昭和一〇年代、豊平から定山渓行の電車に乗ると、札幌の街並みを遠望しながら田んぼとリンゴ畑が広がる平岸の丘上を進みます。天神山を越えると真駒内種畜場が広がり、藻岩山を背景に牛の放牧を眺めるのどかな景色がしばらく続きます。そして石山陸橋を越えると白い岩肌をさらす石切場がひときわ目立つ独特な町なみへと入るのですが、現在はそのほとんどが過去の情景となってしまいました。
しかし当時の車窓からの眺めを今もそのままに留める景色が、まだわずかながら残されています。
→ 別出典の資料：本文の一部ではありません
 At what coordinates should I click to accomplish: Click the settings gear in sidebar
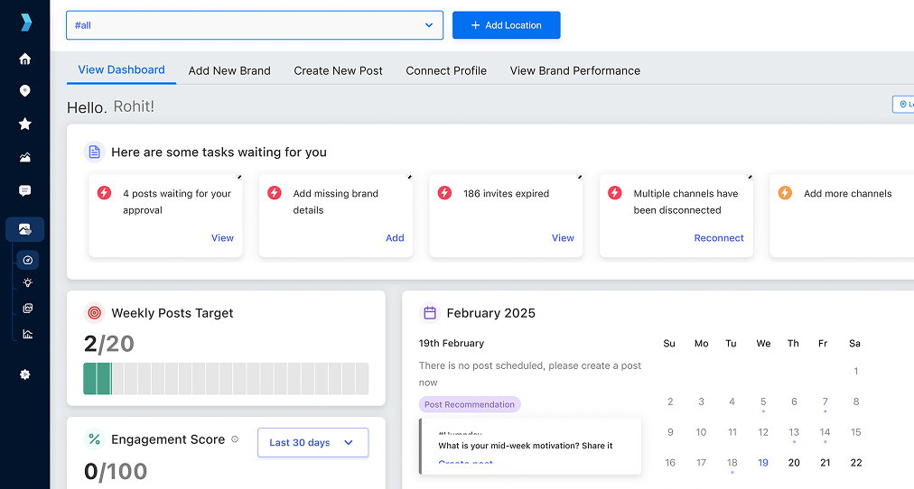coord(25,374)
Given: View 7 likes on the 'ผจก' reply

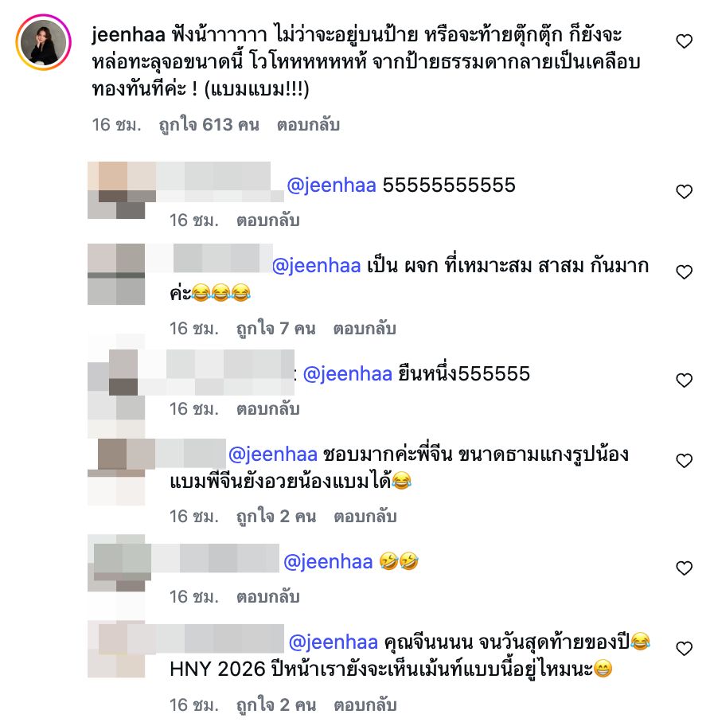Looking at the screenshot, I should [276, 329].
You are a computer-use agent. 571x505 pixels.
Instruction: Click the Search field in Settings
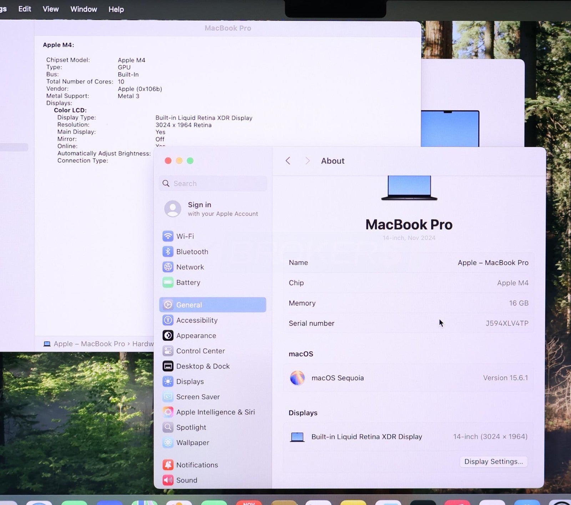point(213,183)
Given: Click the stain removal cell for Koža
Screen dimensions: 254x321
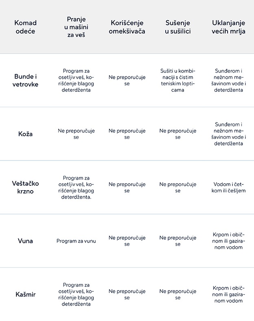Looking at the screenshot, I should point(228,134).
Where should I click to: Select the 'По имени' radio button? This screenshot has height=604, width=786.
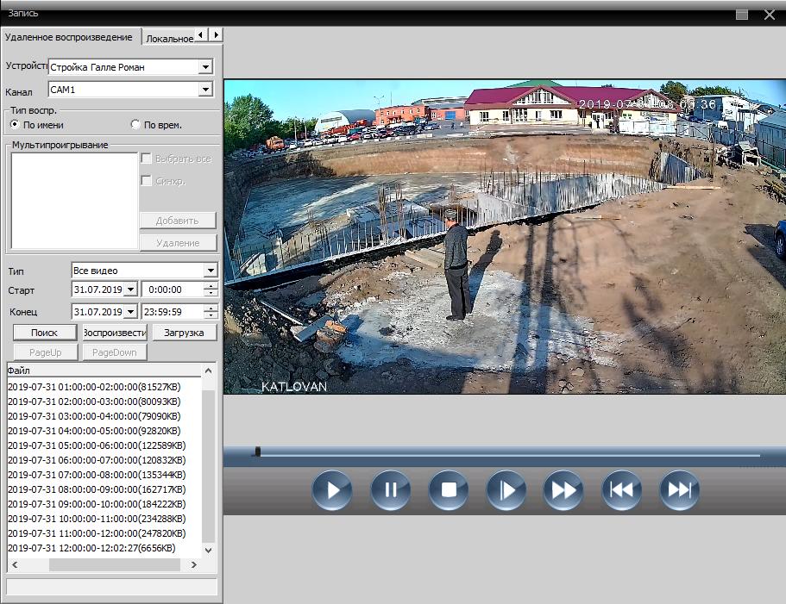coord(16,125)
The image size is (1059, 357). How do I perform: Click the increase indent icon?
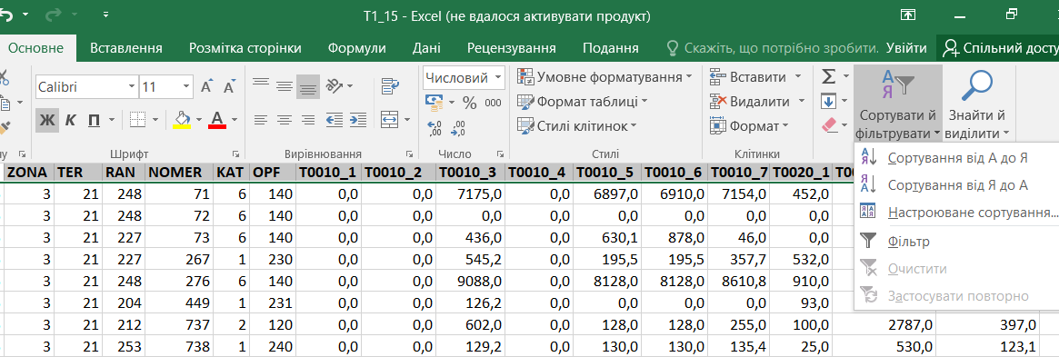[x=360, y=119]
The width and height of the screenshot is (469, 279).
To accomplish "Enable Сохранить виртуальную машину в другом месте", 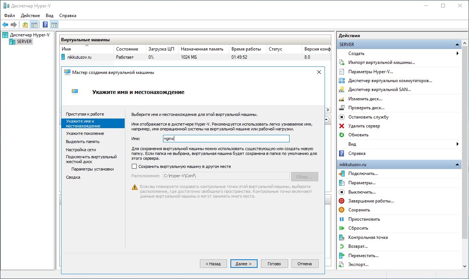I will (x=134, y=166).
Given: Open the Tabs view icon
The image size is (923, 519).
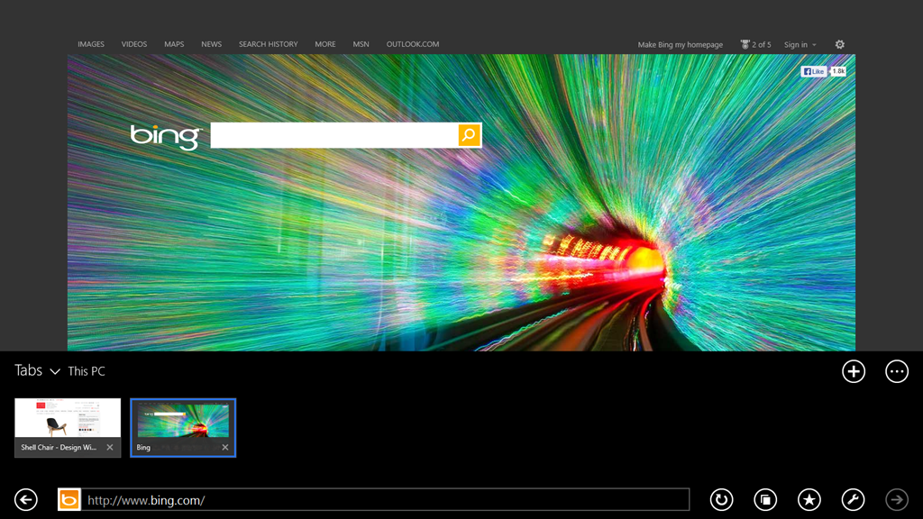Looking at the screenshot, I should tap(765, 499).
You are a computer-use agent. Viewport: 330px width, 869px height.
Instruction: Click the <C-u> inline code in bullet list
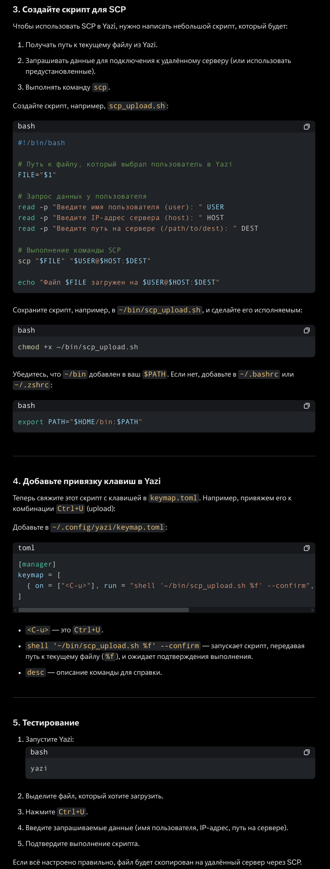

現在、石山一条五丁目付近の豊平川の河畔に立つと、対岸に屹立する赤味がかった柱状節理が望めますが、ここは「ガンケ」と呼ばれた名所のひとつでした。石切山停車場を出た電車はやや北へ変針して豊平川へ近づきますが、およそ標高一二〇~一三〇メートルの河岸段丘面の縁に沿って線路が敷かれていたことが地形図から判別できます。川面より段丘面に高さがあるため、宅地開発が進められる以前までは、車窓よりこの柱状節理の連なるダイナミックな断崖が手に取るように眺められたものと思われます。ちなみに「ガンケ」とは崖が訛って伝えられた言葉でしたが、その言葉の中には開拓の苦難の歴史も込められていました。
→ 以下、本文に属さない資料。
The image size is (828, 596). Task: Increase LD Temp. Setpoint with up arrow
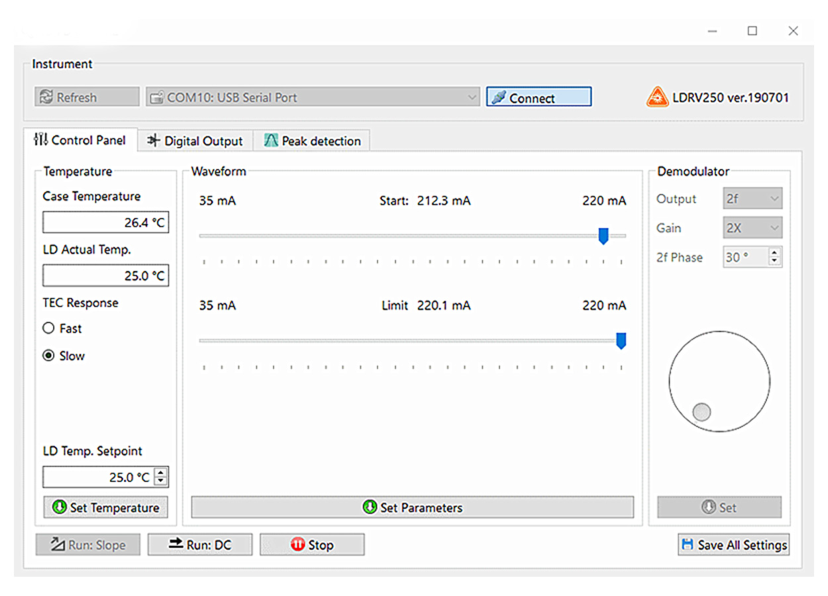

石山は札幌開拓期より、支笏火山によってできたとされる凝灰岩石層からの石材切り出し(札幌軟石)が行われたことで知られていますが、石山河岸段丘と豊平川を境に左岸側では標高三七〇メートルの硬石山がせり出し、こちらも軟石切出しとほぼ時期を同じくして(明治九年ごろ)砕石が始まりました。山の名の通り硬岩を切出し、今でも砕石が続けられて道路の敷石、建築物の土台などに利用されています。しかしその結果として硬石山東側の山体は大きく削られ、定鉄電車から見えたであろう当時の景色からは著しくその形が変わってしまいました。一方で「ガンケ」の方はその硬石山の南端にあたり、明治開拓期から見られた荒々しい断崖のイメージを残しています。
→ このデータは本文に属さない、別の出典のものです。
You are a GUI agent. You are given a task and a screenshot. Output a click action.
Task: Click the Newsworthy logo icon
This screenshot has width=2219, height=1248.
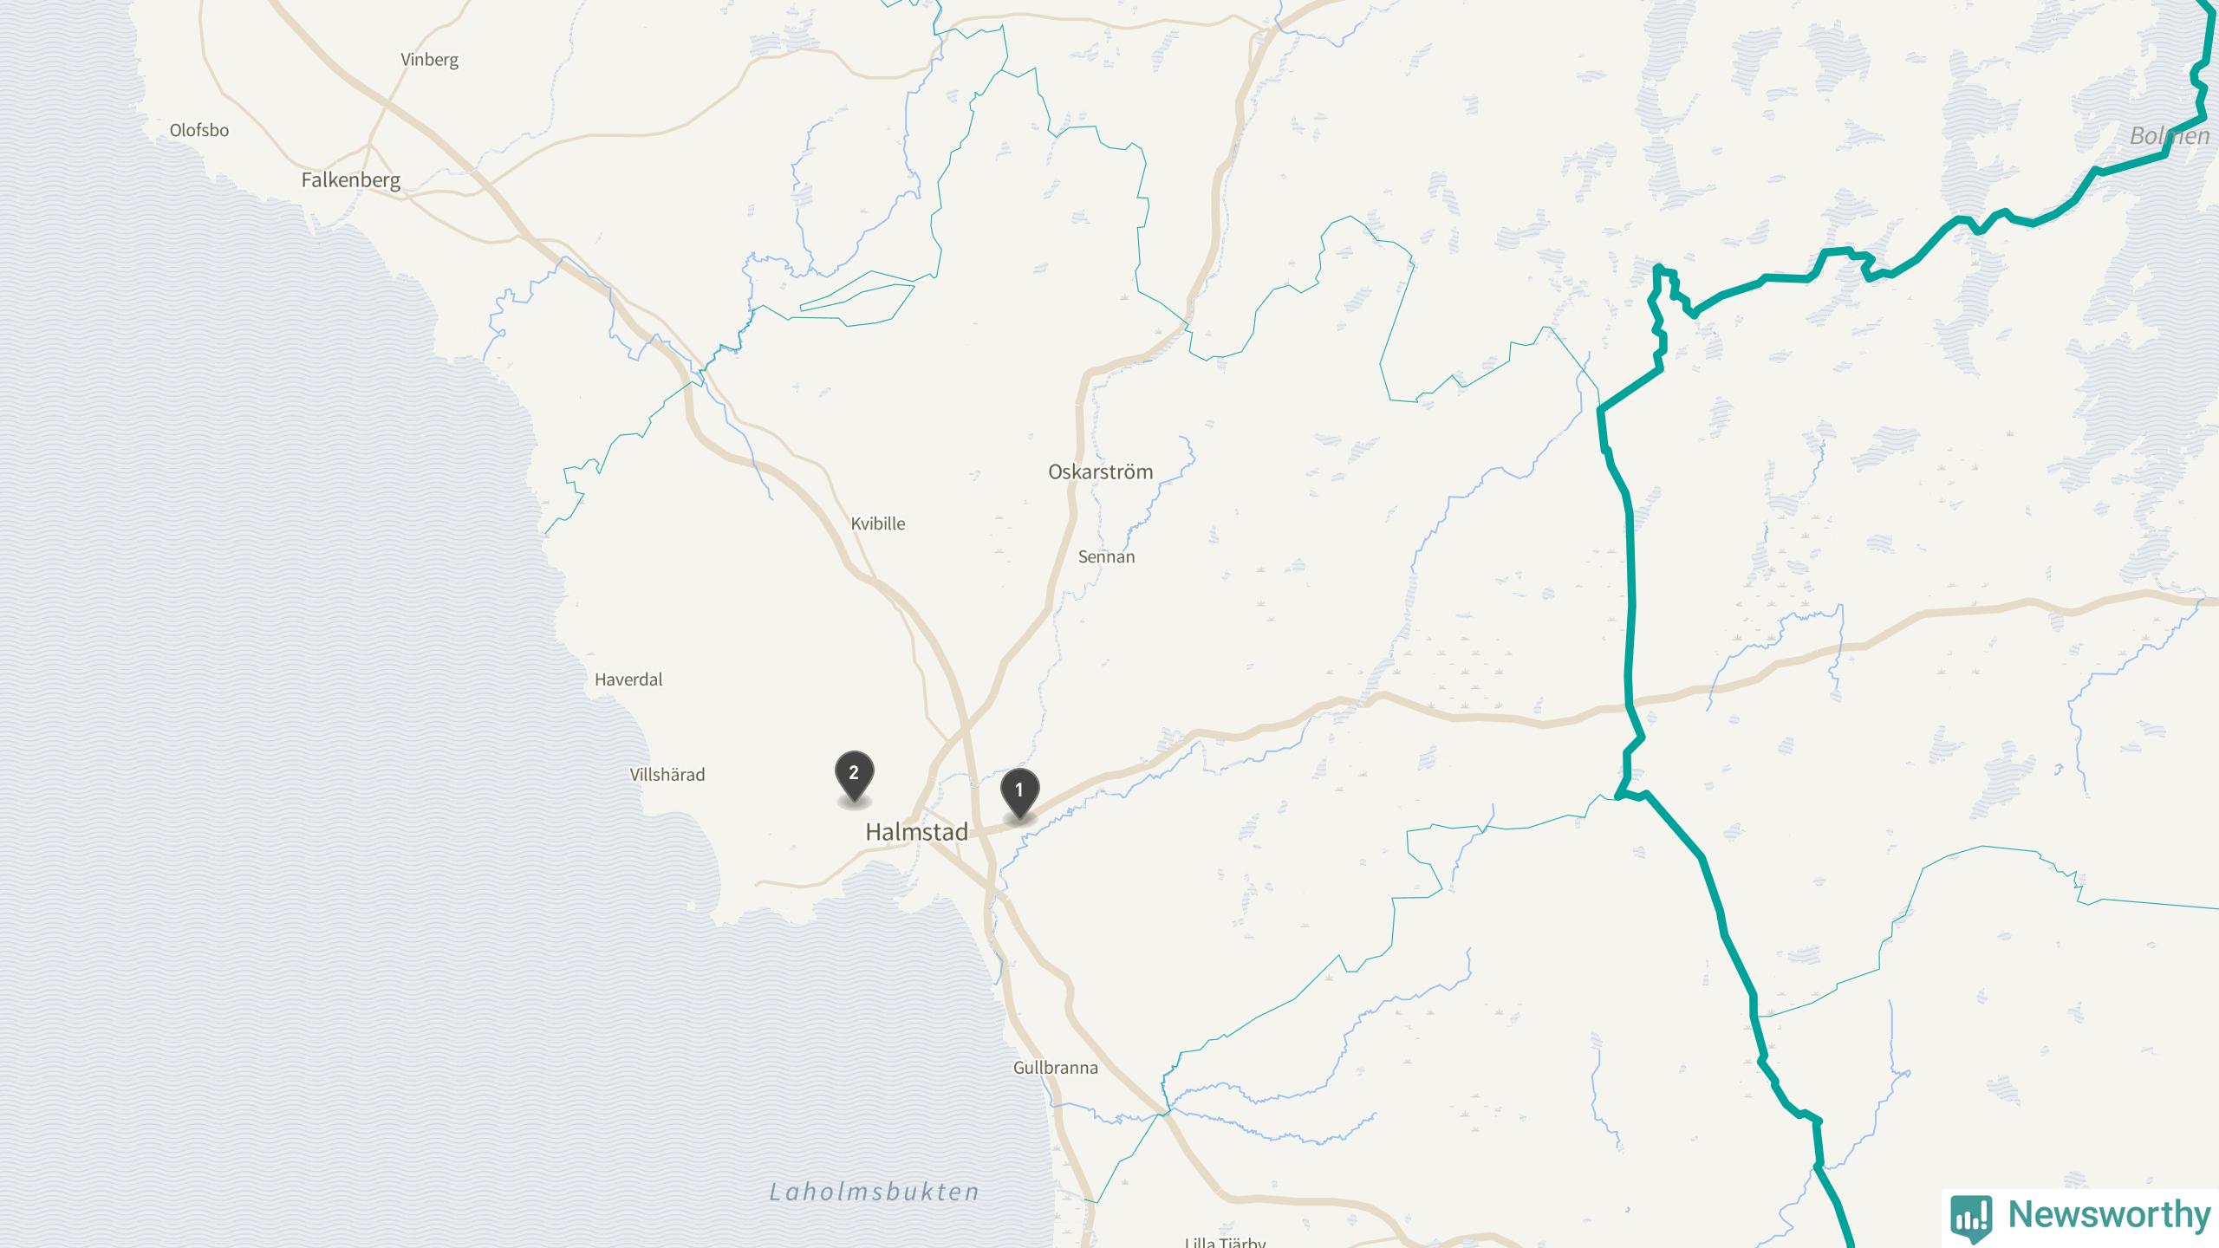click(1972, 1218)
現在、この「ガンケ」を豊平川対岸より眺めると、中腹に一本の筋が横切っているのを確認できます。コンクリートと石積みの壁があるため一目で人工造形物であることが容易に想像できるのですが、実は昭和五〇年代までここには道路が通じていました。その歴史は古く、篠路屯田給与地であった白川の本格的な開墾を行うために、篠路屯田兵の小村亀十郎が中心となってこの崖の中腹へ道路開削を始めた、明治三一年一二月にさかのぼります。険しい崖の区間はわずか五〇〇メートルほどの距離でしたが、それまでは崖下を川の岩場を伝って歩くよりほかはなく、石山、重吾ノ沢、野ノ沢(現藤野)地区とは対照的に白川地区の開拓を遅らせていた障害となっていました。しかし、小村亀十郎のリーダーシップと入植を希望する人たちの熱意と努力により、それからわずか三か月、しかも積雪期だった翌年二月に幅員二.七メートルの白川道路が完成。馬車の往来が可能となります。その後はこの道を通じて続々と入植者があり、対岸に定山渓鉄道が開業する大正七年ごろにはほぼ開拓がひと段落して小部落が形成され、やがて南に開けたその地の利から優良農産物を産出する農村地帯として発展していきます。そして札幌へ農産物を運び出すため、この白川道路が大きく貢献しました。昭和二〇年代以降には、レジャーブームの広がりも追い風となって定鉄ハイキングコースの一部にもなり、さらに鉄道廃止後は札幌市が指定する自然遊歩道として利用されることになります。しかし、その地形的条件からしばしば落石が発生することと、昭和五一年には南沢側から市営し尿処理場を経由して直接白川へ入る市道が整備された結果、この歴史ある白川道路はとうとう利用廃止となり、現在は通行が禁止されてしまいました。
※カットは左上より時計回りに「ガンケ」を背景に石山~藤ノ沢間を走る定鉄電車(札幌公文書館所蔵)。落石が激しい現在の「ガンケ」。国土地理院発行五万分一図『石切山』(昭和一〇年修正)より当該箇所拡大。この当時は立派な幹線道路。そして、現在の石山一条九丁目付近の線路跡から見たガンケ。